Among the most popular venues of the festival is the historic Dominion-Chalmers United Church, a landmark in downtown Ottawa and an architectural gem renowned for its acoustics. The church is the site of all six of the evening concerts of the Bytek Signature Series and many of the festival’s other performances.
Honouring Music Giants
In addition to the Bytek series, another eight concerts have been unveiled so far that are part of the festival’s general admission Marina Kun Series, late-night (10 p.m.) Chamberfringe programs, and performances dedicated to great composers who have contributed to the ongoing chamber music canon.There will be three concerts celebrating the music of Ludwig van Beethoven, Wolfgang Amadeus Mozart, and Leonard Bernstein. For the tribute to Mozart, Chamberfest artistic director and cellist Roman Borys and his fellow members of the Gryphon Trio will collaborate with two other ensembles: the Pražák Quartet, a string quartet from the Czech Republic; and the Pentaèdre wind quintet, ensemble-in-residence at the Conservatoire de musique de Montréal. The other members of the trio, pianist Jamie Parker and violinist Annalee Patipatanakoon, are both artistic advisers of the festival.

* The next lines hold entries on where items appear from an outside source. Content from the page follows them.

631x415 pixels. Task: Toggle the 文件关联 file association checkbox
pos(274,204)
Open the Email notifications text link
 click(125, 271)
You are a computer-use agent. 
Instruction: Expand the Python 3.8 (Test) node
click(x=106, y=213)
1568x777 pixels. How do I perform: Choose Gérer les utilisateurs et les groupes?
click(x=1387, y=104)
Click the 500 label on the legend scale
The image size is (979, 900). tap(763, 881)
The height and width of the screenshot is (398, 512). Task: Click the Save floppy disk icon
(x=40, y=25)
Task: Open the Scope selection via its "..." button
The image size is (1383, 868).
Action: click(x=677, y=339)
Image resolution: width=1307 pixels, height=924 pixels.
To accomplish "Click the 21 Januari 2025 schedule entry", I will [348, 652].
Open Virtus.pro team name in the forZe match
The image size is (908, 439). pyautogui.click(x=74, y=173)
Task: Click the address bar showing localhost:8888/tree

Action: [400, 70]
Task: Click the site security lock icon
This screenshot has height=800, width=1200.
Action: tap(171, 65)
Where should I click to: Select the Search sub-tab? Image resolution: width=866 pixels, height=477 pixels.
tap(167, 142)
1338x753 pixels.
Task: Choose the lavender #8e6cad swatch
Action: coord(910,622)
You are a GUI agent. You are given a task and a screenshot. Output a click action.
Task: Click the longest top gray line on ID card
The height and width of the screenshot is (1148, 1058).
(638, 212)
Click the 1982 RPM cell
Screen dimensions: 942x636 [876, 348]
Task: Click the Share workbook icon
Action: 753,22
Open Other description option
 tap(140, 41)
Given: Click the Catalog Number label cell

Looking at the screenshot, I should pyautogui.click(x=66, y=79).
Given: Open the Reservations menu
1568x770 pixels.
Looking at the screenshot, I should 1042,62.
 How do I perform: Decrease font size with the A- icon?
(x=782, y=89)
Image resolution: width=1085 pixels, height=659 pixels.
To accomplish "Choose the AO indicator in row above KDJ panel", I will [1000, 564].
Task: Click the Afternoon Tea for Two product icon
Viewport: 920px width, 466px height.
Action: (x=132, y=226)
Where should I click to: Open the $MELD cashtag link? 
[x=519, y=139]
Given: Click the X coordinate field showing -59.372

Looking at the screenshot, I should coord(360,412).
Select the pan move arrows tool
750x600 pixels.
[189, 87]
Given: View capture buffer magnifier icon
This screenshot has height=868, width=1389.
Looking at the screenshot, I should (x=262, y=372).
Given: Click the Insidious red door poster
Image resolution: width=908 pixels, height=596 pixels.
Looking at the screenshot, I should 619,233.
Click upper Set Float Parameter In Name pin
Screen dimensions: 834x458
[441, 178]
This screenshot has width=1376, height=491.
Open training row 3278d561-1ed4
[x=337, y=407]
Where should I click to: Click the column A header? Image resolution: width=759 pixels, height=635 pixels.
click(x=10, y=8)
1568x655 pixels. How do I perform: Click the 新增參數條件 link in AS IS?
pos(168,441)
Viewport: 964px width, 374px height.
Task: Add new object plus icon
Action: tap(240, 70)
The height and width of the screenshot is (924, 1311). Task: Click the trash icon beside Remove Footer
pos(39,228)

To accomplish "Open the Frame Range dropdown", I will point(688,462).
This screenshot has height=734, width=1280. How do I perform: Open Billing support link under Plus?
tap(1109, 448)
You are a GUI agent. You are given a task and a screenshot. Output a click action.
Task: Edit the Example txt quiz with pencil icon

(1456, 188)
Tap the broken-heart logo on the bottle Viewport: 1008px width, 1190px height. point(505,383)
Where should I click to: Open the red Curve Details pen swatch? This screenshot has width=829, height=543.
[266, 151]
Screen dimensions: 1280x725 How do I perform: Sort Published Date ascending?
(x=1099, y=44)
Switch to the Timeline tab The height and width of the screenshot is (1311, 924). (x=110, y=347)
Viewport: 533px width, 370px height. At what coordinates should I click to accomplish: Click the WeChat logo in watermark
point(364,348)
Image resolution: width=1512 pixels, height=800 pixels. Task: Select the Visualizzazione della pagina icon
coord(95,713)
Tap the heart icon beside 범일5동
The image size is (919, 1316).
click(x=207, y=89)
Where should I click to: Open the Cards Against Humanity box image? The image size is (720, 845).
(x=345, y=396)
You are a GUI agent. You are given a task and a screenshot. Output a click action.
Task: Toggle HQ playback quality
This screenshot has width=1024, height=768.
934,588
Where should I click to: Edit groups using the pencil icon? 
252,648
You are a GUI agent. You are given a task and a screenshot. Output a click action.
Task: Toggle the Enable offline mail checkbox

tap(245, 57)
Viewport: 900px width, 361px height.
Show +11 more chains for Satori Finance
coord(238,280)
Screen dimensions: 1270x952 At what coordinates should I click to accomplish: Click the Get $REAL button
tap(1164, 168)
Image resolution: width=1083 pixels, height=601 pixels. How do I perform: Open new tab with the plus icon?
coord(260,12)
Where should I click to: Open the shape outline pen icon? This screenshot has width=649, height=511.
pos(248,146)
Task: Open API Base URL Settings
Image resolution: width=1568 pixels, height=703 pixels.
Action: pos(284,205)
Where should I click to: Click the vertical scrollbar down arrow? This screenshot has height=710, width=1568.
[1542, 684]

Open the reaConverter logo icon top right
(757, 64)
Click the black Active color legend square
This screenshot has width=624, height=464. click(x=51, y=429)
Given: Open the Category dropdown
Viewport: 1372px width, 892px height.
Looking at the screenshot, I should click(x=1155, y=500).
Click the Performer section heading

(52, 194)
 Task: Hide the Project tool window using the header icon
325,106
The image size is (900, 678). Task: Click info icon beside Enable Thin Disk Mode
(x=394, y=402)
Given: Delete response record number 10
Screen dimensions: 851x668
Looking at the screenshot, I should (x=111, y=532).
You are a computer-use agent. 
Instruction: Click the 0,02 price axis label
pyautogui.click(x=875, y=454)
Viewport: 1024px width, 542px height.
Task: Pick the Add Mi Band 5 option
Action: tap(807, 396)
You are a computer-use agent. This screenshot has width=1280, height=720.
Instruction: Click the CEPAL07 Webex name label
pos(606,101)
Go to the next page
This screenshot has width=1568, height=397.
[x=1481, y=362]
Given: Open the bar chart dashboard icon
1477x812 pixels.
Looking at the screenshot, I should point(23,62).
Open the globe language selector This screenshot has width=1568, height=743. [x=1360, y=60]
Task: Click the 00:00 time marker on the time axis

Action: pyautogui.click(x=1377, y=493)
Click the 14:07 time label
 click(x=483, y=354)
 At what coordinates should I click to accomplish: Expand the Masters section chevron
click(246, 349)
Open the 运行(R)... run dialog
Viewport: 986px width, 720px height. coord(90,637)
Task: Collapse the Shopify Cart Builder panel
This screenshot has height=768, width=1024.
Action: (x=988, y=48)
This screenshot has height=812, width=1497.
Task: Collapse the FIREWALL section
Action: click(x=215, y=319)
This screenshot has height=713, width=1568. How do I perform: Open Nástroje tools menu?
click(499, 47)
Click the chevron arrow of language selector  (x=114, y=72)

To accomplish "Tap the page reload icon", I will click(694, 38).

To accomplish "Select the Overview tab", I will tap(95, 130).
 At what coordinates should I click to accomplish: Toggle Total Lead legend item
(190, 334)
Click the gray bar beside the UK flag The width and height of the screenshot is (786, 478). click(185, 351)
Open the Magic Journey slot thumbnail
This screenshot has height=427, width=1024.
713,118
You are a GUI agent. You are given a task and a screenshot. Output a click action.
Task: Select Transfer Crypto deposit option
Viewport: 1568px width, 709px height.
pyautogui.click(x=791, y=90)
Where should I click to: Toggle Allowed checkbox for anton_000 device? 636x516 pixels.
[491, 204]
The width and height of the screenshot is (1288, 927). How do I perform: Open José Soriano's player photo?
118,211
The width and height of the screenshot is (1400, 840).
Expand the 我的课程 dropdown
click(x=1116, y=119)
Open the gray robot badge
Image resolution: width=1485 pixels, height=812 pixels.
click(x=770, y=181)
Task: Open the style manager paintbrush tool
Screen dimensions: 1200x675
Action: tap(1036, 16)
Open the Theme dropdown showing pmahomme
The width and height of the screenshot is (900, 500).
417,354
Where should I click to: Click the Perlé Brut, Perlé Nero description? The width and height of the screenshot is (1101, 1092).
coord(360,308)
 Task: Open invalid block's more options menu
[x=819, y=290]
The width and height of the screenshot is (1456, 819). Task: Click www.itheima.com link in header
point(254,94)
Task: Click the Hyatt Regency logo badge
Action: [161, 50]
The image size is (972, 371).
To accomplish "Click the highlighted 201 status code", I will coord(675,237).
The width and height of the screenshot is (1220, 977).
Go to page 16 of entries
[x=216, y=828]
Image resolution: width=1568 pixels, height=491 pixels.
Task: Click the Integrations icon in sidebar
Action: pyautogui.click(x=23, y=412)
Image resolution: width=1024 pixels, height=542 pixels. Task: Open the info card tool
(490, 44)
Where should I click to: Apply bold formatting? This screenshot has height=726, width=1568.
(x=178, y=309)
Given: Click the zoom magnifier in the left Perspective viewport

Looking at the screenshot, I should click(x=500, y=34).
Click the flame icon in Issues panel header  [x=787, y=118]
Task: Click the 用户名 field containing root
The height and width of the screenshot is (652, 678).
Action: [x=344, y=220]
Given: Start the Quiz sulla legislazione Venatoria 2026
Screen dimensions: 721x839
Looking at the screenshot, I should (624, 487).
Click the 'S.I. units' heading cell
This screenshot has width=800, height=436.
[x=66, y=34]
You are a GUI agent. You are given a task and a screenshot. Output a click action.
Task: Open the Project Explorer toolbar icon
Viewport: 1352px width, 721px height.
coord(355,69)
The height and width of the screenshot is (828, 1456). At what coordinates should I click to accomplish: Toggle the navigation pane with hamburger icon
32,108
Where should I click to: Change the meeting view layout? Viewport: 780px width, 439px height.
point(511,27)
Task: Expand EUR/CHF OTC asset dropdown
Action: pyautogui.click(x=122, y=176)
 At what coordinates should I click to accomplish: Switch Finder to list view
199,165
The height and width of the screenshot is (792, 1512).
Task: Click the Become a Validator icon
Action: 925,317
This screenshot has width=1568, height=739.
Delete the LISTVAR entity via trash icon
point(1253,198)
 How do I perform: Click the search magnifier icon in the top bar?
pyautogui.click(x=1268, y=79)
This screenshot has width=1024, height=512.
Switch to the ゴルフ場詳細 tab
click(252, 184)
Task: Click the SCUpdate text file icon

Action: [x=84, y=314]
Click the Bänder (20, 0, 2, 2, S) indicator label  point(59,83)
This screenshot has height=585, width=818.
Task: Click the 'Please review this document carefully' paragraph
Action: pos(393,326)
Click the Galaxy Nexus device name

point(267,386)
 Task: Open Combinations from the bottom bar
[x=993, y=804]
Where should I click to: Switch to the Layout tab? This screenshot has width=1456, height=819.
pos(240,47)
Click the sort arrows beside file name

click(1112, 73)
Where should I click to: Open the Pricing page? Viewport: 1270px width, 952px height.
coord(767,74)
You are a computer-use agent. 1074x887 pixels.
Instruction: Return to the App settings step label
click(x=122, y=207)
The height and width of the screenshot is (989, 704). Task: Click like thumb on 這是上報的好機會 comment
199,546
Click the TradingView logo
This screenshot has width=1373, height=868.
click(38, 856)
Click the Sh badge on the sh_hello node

The Marina Kun Series opens with a performance by Hungarian master violinist Roby Lakatos, a versatile musician who has been described as “the fastest-fingered fiddler in the world.” Born into a family of Romani—or gypsy—violinists, Lakatos is a genius in classical as well as jazz and Hungarian Romani music.
The series also features the young classical virtuosos of the Z.E.N. Trio along with Canadian soprano Simone Osborne, bass-baritone Gordon Bintner, and accompanist Michael McMahon.
The Chamberfringe performances will include a concert paying tribute to the works of George Gershwin and another featuring The Fretless, a Canadian folk string quartet whose album “Bird’s Nest” last year won the Juno Award for Instrumental Album of the Year.
The two-week festival, the largest festival of its kind in the world, will also offer outdoor concerts, family concerts, midday concerts, and chamber chats. It will be followed by a fundraising gala this autumn and a 2018-19 fall-spring concert series among other celebrations and activities.